Messaggio  vivolibero il Ven Ott 21, 2016 11:28 pm

ciao a tutti! rimarrò nell'anonimato ma descriverò con meno parole possibili la mia storia e situazione attuale. se qualcuno di voi vedesse qualcosa di simile perchè non contattarmi in privato!
sono nato in un paesino del centro sardegna da un padre di 60 anni e una madre di 30. la dinamica famigliare di mia madre era disastrosa e su sei fratelli si contano 2 suicidi e i restanti quasi tutti alcolisti. un mio cugino è scappato in australia dopo che si è drogato pesantemente e ha tagliato i ponti con la famiglia ora vive benissimo e fa lo chef stellato. la sorella è scappata in italia ed è costretta a prendere dosi pesantissime di farmaci e anche lei ha tagliato i ponti e solo così è riuscita a farsi una famiglia. tutti i miei zii sono divorziati e i racconti di mia madre di quella casa sono da spavento. violenze alcholismo e persino un feto abortito lasciato sul letto (a quei tempi in sardegna si partoriva a casa). Mia madre è bipolare e ha avuto un passato di alcholismo.
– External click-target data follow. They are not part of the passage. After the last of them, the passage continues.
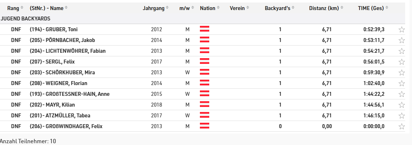The width and height of the screenshot is (412, 145).
Task: Toggle favorite star for Felix Sergl
Action: point(402,62)
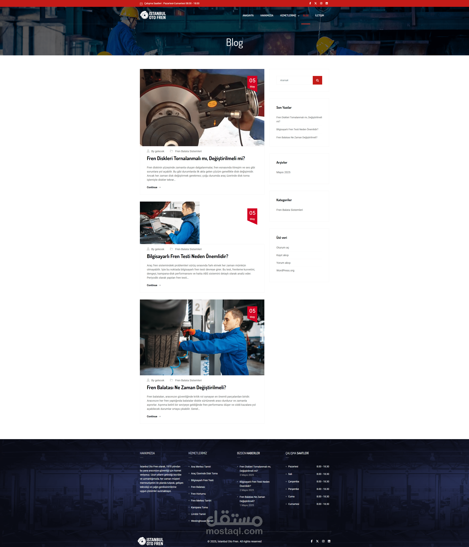Open X (Twitter) icon in top bar

click(315, 3)
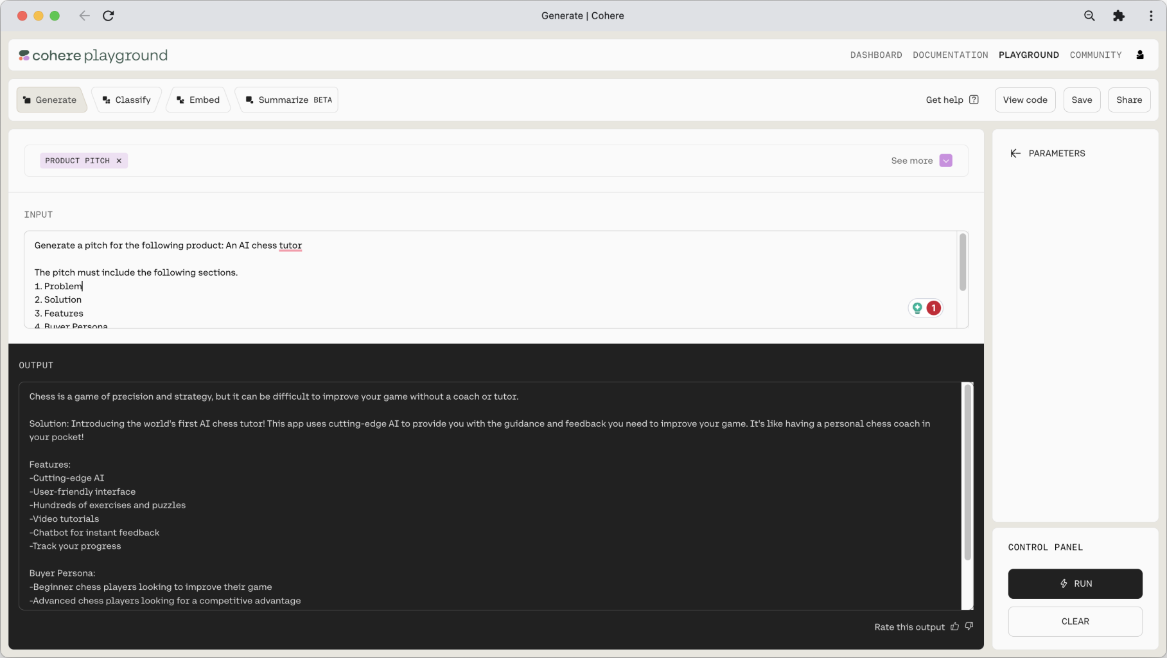Remove the Product Pitch preset tag

119,161
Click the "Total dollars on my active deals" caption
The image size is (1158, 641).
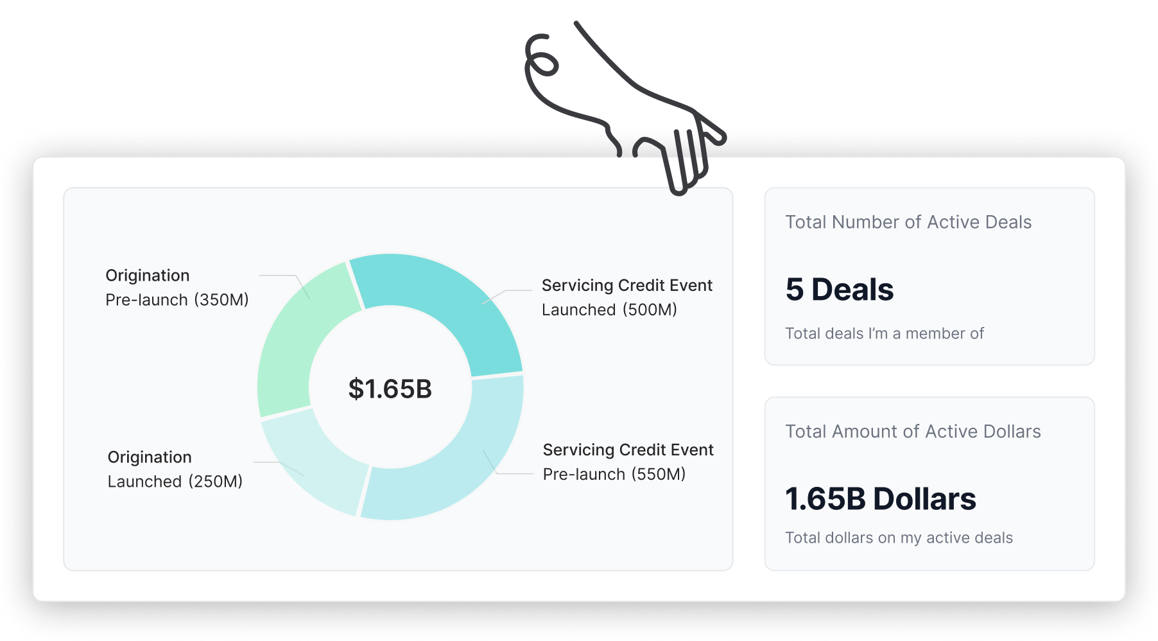(899, 538)
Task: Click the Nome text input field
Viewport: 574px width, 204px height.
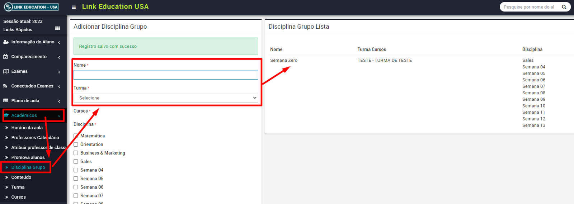Action: pyautogui.click(x=166, y=75)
mio padre viene da una famiglia nobile e molto importante in tempo di guerra e anche se era molto in vista nel regime la famiglia si è sempre opposta silenziosamente alla guerra e infatti ascoltavano radio londra in cantina a radio al minimo. mio padre nonostante gli enormi possedimenti che aveva purtroppo è rimasto orfano durante la guerra e costretto a vivere con i nonni che lo torturavano e a 21 anni gli hanno fatto firmare una procura generale rubandogli tutti gli averi. i suoi nonni successivamente hanno perso tutto e costretto mio padre a farsi da solo. comunque è diventato un grande uomo d'affari arrivando a fondare una compagnia aerea e una catena di negozi. fino al secondo matrimonio quando la sua seconda moglie è riuscita a perdergli tutto non pagando più i fornitori ma dando tutti i guadagni alla setta di saibaba.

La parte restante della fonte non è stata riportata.